*What you have to do:* Transcribe the data below verbatim from the line with "Where should I click to: Click the annual" to the line with "Select View Potential". Include both of those lines.

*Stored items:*
* * * * *

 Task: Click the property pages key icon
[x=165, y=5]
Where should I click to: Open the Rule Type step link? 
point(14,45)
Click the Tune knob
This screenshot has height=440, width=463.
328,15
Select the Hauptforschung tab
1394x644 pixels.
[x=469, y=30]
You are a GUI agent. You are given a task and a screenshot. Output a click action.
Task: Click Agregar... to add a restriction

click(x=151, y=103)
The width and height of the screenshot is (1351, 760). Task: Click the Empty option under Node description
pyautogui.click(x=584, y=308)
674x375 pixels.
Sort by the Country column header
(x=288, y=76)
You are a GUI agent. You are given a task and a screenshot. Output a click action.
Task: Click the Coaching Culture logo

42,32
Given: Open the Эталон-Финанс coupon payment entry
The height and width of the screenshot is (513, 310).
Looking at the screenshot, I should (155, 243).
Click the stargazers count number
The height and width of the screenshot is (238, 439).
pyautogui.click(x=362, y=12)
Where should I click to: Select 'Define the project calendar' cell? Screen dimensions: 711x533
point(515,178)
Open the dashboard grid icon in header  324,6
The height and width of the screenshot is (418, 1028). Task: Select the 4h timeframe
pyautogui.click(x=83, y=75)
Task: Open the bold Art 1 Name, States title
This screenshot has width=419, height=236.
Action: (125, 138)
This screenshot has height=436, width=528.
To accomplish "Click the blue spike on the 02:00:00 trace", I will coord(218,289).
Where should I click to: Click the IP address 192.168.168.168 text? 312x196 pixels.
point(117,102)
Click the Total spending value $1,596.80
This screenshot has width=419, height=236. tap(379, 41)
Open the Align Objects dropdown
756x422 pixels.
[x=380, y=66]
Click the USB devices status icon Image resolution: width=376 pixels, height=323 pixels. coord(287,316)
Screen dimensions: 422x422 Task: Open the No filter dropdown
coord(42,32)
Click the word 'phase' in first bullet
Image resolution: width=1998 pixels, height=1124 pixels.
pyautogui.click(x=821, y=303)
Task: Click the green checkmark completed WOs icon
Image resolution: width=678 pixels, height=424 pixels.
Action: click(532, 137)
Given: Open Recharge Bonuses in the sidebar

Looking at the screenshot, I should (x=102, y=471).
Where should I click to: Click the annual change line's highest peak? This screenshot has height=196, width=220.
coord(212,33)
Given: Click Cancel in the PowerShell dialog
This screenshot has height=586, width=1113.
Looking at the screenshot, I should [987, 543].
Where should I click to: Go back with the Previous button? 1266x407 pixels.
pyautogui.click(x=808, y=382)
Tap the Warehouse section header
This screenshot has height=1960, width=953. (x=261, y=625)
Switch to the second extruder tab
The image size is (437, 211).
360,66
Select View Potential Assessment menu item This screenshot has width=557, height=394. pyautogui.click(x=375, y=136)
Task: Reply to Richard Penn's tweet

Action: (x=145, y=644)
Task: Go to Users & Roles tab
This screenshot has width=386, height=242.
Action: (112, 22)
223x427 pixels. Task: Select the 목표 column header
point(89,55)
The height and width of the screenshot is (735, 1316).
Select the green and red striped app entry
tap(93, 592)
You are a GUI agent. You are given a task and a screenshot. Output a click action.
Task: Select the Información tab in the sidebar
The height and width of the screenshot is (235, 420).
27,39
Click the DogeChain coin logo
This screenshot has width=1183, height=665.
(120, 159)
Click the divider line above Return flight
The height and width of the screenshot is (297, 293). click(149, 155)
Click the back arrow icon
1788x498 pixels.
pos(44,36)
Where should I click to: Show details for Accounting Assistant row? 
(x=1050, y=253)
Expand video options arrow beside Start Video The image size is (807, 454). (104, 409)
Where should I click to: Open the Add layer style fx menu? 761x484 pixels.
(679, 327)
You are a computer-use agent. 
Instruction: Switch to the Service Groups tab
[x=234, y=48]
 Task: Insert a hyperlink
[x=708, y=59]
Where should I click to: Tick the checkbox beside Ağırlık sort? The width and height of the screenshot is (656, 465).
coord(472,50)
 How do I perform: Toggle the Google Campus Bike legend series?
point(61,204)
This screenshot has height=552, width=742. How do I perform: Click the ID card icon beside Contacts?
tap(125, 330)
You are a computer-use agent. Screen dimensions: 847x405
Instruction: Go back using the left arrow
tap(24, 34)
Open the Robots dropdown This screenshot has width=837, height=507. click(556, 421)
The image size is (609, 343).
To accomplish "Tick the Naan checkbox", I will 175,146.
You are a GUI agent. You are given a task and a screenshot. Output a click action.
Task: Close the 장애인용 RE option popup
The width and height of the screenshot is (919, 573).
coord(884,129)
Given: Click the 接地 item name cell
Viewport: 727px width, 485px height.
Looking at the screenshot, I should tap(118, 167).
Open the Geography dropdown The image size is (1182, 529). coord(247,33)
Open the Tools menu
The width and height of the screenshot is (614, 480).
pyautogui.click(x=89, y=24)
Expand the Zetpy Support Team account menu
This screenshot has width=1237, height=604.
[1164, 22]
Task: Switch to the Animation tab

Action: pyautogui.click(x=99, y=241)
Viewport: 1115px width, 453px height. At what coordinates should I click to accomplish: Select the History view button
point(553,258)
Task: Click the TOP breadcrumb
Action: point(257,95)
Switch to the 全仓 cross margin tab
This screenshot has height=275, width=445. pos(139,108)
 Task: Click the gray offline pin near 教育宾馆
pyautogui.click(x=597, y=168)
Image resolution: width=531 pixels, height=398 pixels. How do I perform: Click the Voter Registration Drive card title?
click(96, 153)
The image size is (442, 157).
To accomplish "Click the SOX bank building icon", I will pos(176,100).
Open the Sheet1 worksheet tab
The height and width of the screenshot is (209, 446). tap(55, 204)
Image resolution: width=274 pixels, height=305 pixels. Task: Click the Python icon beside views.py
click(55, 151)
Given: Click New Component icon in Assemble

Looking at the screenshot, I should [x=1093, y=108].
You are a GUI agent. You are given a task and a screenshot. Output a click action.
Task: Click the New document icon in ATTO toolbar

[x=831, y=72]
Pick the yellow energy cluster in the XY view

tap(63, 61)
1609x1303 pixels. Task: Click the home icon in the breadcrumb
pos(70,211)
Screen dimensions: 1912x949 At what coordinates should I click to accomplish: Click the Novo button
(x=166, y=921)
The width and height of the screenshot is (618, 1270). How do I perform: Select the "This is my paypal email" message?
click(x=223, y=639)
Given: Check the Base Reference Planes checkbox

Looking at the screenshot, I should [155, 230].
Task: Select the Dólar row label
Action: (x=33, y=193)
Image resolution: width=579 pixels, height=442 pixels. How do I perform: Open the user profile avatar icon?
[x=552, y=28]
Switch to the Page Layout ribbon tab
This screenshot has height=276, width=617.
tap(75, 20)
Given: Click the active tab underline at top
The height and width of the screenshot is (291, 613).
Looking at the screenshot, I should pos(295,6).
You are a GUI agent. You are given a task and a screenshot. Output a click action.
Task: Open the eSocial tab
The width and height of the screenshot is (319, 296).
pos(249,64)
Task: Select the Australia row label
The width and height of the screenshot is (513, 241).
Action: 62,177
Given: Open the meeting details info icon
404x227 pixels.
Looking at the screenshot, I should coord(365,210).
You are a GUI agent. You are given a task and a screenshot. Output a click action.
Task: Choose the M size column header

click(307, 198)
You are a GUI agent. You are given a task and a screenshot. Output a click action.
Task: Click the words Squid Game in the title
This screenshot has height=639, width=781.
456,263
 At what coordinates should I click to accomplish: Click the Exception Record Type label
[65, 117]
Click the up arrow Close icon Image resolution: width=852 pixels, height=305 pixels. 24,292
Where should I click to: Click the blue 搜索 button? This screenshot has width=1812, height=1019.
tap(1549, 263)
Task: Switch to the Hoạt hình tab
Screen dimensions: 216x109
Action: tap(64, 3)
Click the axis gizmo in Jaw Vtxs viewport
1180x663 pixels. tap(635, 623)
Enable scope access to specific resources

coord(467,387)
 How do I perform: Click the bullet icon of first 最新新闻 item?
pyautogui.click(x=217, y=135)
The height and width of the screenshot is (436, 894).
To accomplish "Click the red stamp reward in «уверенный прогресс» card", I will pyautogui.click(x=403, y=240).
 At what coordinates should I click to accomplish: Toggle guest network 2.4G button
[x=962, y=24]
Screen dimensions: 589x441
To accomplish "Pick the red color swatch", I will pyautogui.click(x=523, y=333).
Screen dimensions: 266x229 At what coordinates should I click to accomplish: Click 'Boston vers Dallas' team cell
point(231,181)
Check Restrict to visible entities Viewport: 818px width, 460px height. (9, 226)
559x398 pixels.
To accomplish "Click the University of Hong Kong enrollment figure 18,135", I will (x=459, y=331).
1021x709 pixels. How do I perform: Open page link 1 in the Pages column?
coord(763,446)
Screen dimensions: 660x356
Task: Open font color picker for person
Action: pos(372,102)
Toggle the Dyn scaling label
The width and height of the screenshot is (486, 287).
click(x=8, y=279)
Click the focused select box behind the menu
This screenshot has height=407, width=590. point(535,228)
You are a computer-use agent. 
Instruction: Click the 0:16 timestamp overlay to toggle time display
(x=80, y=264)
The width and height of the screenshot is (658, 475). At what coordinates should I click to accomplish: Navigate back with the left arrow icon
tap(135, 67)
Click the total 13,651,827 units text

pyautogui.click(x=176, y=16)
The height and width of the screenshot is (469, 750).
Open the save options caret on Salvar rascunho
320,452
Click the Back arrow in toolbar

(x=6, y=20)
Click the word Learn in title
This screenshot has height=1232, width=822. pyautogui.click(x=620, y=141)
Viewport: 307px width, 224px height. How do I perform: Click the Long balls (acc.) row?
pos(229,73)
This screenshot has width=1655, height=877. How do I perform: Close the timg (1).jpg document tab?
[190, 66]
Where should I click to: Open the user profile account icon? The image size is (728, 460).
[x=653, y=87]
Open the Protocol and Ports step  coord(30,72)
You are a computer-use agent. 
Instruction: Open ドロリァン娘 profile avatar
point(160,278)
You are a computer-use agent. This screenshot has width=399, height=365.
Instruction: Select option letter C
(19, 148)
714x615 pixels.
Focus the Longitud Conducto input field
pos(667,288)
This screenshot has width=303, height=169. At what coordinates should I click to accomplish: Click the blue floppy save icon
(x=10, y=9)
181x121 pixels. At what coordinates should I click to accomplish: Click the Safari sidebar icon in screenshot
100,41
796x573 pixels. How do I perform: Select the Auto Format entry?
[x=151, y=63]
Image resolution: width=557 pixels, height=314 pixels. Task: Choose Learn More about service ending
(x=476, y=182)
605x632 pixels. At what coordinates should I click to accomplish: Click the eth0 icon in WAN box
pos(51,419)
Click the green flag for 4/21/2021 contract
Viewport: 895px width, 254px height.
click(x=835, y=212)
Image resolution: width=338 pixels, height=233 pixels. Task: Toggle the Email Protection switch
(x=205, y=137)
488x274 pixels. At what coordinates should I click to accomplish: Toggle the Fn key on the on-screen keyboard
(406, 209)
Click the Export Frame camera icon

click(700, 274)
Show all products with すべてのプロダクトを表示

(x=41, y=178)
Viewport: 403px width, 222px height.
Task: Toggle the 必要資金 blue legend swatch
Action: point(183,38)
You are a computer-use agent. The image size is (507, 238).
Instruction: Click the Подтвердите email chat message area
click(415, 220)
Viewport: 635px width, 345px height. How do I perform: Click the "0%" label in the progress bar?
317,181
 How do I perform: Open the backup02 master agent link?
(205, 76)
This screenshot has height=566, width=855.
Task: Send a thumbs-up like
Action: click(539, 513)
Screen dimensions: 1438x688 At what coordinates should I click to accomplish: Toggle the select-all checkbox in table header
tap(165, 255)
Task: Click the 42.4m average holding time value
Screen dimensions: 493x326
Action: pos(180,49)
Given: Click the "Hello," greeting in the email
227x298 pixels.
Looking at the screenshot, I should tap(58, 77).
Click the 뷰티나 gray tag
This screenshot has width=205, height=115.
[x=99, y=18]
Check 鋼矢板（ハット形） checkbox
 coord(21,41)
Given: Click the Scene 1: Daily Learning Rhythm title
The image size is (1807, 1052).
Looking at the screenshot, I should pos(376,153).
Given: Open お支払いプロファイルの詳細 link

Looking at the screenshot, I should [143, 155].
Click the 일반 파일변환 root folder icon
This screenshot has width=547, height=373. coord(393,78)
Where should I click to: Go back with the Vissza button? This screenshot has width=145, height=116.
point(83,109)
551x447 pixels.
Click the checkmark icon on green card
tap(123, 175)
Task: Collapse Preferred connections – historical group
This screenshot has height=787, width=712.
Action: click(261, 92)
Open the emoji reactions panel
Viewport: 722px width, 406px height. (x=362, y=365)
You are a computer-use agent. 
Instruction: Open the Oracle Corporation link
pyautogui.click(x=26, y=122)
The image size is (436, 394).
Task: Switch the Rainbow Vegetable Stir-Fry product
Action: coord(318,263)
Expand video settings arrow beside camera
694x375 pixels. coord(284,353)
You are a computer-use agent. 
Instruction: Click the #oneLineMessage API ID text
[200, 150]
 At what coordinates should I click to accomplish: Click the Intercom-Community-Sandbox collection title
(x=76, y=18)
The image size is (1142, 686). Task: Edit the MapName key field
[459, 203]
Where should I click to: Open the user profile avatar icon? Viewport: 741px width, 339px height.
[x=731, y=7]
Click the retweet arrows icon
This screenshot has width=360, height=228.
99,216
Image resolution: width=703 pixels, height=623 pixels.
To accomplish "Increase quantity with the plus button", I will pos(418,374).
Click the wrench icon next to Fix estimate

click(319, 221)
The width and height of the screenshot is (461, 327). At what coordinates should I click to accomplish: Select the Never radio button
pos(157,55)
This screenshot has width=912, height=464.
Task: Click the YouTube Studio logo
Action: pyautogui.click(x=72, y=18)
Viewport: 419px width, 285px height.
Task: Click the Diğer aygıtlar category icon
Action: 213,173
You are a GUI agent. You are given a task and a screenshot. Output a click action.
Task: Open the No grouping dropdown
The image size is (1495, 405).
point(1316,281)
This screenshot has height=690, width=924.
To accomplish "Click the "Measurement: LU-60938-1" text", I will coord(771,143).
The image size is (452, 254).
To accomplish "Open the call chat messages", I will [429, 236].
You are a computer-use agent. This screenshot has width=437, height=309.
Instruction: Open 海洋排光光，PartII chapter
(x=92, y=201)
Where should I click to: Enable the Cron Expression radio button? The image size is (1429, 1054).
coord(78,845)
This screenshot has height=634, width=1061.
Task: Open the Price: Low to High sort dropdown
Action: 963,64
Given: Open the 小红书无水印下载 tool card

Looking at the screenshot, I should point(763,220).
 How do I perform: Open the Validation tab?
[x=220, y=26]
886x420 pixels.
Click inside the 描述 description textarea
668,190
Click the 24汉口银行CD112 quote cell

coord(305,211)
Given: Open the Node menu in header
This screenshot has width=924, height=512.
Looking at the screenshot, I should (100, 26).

* * * * *

*Exercise solution:*
Where should I click to: Click the annual change line's highest peak? This screenshot has height=196, width=220.
coord(212,33)
Given: Click Cancel in the PowerShell dialog
This screenshot has height=586, width=1113.
Looking at the screenshot, I should [987, 543].
Where should I click to: Go back with the Previous button? 1266x407 pixels.
pyautogui.click(x=808, y=382)
Tap the Warehouse section header
This screenshot has height=1960, width=953. (x=261, y=625)
Switch to the second extruder tab
The image size is (437, 211).
360,66
Select View Potential Assessment menu item This screenshot has width=557, height=394. pyautogui.click(x=375, y=136)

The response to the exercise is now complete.